– Какой же вы чудак, почтеннейший мой! Не знаете вы здешнего парода! Мой конторщик сбавил цену на этих днях. Многие стали с половины недели, а пришли к расчету, – все одно захотели получить и подпили еще вдобавок. Шинкарь перепугался, ушел, а они бочку разбили. Что делать! На то наша Новороссия иногда Америкой зовется! Ее не подведешь под стать наших старых хуторов: что в Техасе творится, то и у нас в Южнобайрацком уезде.

– Именно не подведешь, – гаркнул, утираясь, Подкованцев, – еще раз, вотр санте! А теперь, поманжекавши, можно и за дела… Ну что, Васильев?

На пороге залы показался рослый, бравый мужик. Это был любимый исправницкий сотский, как говорили о нем, тоже из беглых, давно приписавшихся в этом крае.

– Что, поймал еще кого?

– Шестерых изловили, ваше благородие, а остальные разбежались.

– Лови и остальных.

– Нельзя-с, в уезд господина Сандараки перебежали, граница-с тут за рекой…

– Вот и толкуйте с нашими обычаями, беда-с! Кого же поймали?

– Да из бунтовавших главного только не захватили. Он еще ночью бежал, сказывают, в лиманы, к морю. Да он и в поджоге не участвовал-с, как показывают.

– Главный? Кто же он? Как о нем говорят?

– Будто бы из бурлаков-с, Левенчуком прозывается… Он за эту девку их высокоблагородия-с… за нее и буйствовал, и других подбил…

Подкованцев также подошел к полковнику, взял его под руку и отвел к окну.

– Экуте, моншер[56]. Ты мне скажи, по чистой совести, украл ты девку эту? Ну, украл? Говори. Ты только скажи: я на нее взгляну только, а в деле ни-ни; как будто бы ее и не было… слышишь? Я только глазом одним взгляну!

– Ей-богу же, это все враки! Никого у меня нет!

Подкованцев почесал за ухом. Серые глаза его были красны.

– Ну, Васильев, – обратился он к сотскому, – заковать арестованных и препроводить в город! Отпускай понятых из первой слободы, а там бери новых и так веди до места… Марш!
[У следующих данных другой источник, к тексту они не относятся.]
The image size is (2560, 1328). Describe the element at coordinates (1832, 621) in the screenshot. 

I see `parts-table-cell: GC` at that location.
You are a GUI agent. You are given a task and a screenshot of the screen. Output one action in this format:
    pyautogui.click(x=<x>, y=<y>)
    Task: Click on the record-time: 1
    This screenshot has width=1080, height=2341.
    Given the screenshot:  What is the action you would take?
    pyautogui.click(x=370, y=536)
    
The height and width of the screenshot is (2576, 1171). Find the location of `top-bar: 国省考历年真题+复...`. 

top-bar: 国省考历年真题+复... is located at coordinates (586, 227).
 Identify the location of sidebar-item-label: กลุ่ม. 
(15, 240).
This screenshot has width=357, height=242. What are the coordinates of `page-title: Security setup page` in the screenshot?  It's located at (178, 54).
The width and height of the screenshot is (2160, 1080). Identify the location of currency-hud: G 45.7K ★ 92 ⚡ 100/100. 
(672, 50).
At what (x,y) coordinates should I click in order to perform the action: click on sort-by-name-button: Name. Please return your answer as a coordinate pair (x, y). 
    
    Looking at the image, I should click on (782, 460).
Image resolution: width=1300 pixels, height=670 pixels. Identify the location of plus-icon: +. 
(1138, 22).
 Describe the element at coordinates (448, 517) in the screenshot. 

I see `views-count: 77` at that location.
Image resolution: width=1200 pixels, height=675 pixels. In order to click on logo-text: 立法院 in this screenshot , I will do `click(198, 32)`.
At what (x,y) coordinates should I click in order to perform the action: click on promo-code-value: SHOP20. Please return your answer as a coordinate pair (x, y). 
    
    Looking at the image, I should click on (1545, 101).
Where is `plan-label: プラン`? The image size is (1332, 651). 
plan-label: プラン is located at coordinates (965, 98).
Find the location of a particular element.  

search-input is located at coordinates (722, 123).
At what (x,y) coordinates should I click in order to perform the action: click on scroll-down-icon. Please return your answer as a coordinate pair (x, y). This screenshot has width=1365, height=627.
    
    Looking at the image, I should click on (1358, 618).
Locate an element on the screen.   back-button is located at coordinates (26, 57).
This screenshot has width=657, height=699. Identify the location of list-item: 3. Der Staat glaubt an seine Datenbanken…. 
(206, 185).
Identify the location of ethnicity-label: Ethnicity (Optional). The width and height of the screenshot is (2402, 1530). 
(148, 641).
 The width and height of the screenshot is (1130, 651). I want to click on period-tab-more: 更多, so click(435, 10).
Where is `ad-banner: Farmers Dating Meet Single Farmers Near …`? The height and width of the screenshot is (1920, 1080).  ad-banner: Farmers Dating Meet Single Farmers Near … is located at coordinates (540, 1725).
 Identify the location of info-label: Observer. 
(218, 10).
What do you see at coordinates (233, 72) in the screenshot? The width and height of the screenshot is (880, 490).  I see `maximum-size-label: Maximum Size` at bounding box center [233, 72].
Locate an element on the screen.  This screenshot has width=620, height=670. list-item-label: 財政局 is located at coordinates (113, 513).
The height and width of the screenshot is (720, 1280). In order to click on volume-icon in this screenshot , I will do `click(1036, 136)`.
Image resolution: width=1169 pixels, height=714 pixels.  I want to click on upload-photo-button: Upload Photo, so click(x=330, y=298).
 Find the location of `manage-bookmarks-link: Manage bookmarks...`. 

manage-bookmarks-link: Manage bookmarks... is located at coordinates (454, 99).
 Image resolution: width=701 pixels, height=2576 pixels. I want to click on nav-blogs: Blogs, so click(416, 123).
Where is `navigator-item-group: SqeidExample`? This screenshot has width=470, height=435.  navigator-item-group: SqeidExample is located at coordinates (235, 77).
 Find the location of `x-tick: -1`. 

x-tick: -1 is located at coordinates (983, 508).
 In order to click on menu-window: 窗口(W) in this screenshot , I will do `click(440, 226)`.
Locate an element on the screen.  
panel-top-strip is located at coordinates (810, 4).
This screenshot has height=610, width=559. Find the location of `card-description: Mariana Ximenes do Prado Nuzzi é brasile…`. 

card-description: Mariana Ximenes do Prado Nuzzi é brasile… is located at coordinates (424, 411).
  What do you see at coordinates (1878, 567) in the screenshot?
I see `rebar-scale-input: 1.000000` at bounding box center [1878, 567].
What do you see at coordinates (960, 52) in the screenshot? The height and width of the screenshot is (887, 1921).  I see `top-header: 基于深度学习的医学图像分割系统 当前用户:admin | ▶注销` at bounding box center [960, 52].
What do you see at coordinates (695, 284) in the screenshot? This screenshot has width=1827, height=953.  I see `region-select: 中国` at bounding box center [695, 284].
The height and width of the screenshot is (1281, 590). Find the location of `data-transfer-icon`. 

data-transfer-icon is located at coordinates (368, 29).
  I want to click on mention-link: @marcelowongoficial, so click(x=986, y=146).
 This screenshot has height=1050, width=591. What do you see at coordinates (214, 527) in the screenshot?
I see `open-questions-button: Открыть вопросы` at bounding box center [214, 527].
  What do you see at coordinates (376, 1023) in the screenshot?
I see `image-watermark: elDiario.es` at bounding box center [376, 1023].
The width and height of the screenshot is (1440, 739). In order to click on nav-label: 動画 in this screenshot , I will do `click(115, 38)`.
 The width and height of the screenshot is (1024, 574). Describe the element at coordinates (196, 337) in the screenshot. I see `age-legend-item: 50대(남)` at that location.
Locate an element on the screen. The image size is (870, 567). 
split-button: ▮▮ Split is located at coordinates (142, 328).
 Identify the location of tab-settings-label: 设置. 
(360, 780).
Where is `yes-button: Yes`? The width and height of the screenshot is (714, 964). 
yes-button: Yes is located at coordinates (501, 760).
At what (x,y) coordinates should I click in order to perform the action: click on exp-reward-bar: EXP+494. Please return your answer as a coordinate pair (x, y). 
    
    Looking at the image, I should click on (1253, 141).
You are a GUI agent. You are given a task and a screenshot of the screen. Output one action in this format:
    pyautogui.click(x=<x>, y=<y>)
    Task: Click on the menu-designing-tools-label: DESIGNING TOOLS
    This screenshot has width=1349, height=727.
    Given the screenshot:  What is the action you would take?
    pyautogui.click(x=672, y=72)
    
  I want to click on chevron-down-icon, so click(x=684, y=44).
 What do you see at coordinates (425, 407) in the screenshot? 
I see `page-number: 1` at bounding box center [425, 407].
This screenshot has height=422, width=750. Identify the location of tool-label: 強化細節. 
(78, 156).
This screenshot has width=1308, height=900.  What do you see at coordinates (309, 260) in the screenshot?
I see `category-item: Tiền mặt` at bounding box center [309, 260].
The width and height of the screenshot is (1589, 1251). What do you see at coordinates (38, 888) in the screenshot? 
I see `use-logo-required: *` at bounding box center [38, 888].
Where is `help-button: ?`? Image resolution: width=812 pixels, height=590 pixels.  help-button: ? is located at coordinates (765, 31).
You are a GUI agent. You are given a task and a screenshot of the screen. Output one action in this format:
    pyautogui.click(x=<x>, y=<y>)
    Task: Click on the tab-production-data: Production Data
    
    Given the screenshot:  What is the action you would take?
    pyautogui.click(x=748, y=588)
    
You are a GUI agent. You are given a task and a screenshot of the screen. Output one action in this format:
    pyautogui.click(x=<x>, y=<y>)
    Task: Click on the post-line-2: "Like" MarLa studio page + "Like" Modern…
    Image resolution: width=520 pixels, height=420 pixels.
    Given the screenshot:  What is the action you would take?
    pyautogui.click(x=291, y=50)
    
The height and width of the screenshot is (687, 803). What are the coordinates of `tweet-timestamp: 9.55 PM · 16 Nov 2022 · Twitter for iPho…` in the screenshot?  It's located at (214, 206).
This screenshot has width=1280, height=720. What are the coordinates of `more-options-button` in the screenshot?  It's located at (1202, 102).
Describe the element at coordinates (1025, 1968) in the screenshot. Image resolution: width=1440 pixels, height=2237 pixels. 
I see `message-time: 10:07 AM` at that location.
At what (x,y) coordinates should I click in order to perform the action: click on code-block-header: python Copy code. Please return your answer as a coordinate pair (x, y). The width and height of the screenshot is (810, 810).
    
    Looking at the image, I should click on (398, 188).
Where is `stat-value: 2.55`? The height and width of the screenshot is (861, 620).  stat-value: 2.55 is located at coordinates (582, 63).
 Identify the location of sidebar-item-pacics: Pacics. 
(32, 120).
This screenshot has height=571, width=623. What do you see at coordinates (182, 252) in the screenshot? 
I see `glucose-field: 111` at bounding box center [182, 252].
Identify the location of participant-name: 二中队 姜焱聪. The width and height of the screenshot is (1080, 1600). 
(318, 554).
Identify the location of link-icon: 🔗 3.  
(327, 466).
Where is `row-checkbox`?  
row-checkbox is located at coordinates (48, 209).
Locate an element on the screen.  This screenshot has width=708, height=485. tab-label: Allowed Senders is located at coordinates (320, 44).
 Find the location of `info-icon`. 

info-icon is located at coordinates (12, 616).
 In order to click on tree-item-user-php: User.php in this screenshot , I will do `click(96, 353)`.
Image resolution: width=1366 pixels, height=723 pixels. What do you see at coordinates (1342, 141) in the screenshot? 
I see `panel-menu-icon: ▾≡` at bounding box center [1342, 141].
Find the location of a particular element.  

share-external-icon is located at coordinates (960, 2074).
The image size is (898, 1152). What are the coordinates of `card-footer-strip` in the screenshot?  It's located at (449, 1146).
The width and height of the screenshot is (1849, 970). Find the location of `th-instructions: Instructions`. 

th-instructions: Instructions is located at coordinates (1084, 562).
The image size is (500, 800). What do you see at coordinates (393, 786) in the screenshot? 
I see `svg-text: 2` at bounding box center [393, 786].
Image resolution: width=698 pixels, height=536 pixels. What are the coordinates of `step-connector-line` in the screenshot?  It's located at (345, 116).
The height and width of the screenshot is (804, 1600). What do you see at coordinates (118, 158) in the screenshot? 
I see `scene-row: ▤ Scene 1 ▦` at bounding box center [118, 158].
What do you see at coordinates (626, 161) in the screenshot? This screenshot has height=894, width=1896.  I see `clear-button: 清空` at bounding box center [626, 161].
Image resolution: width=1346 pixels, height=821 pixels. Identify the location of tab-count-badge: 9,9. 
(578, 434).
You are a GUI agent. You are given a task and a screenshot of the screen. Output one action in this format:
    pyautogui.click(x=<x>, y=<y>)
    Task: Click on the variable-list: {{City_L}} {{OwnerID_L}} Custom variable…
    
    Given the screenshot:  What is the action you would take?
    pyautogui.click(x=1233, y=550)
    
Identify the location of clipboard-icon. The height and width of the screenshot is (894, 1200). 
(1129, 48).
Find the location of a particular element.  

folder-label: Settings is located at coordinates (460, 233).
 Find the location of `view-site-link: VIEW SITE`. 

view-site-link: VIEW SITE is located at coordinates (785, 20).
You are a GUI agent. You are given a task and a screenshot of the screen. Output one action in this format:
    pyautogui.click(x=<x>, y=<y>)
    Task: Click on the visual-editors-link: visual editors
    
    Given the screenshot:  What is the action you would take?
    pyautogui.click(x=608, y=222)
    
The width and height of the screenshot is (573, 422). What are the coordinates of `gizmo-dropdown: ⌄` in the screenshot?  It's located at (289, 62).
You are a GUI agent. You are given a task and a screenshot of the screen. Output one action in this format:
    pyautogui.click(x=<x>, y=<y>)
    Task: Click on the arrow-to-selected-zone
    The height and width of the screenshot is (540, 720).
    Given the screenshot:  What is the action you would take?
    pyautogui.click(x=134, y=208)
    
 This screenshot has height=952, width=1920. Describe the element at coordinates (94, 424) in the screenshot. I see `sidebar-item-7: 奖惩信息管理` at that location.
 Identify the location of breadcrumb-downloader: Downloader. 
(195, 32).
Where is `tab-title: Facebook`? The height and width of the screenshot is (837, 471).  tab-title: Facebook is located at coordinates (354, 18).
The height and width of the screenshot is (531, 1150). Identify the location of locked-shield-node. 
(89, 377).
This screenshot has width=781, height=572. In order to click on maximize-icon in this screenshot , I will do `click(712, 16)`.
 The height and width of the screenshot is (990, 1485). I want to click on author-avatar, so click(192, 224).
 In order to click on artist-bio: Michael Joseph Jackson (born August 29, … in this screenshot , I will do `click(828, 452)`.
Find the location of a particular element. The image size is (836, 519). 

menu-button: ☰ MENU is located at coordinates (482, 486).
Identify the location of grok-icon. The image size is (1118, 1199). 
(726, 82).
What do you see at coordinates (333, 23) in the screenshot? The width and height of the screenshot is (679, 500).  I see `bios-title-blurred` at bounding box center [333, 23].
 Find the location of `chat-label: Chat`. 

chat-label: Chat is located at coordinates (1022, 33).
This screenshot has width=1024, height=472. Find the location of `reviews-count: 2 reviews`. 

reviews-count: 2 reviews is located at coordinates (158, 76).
– Насчет же опять той лошади убитой, бурлацкой, – спросил сотский, – как прикажете? Это их человек убил…

– Как приказать? Сними с нее кожу, и баста!.. На сапоги тебе будет! Ведь тоже беглая!

– Теперь же мы в банчишку, сеньор! – весело заключил исправник по уходе сотского, обращаясь к хозяину. – А вы, мейн герр, хотите? – подмигнул он Шульцвейну.

– Нет, пора домой-с. В степь-с надо.

Колонист походил еще немного возле окон, взял шапку, простился и уехал, вздыхая.

Исправник же до поздней ночи попивал морской пунш, то есть ром с несколькими каплями воды, играл с Панчуковским в штос, выиграл десять червонцев, поцеловал хозяина в обе щеки, сказал: «Не унывай, Володя! Мы дельце обделаем и с виновных взыщем!» – и уехал, напевая романс: «Моряк, моряк, из всех рубак ты выше и храбрее».

– Адьё, милашка! – крикнул он Панчуковскому уж из-за ворот и прибавил: – Слушай, сердце! Мне часто в голову приходит: как я умру? Своею смертью или не своею? Был я в походах с Нахимовым и чуму перенес… Бог весть! Стоит ли об этом думать!

– Как кому!

Исправник уехал.

– Ворота, однако, на запор отныне постоянно, – сказал полковник слугам, – благо, что отделались от одной беды, надо вперед остерегаться еще более…

– Аксютку же прикажете выпустить теперь? – спросил Абдулка по отъезде исправника, ухмыляясь и раздевая барина в кабинете.

Полковник развалился на диване и зевнул.

– Оксану-то?

– Да-с, что ее теперь держать? Мы разыщем другую…

– Нет! Пусть, Абдул, она еще поживет. Я поеду пшеницу на хутора молотить, так ты ее тогда вперед доставишь… Да не забудь и самовар туда с провизией отправить: а то я тогда без чаю там просидел.

Полковник успокоился. События, однако, приняли иной, нежданный, оборот.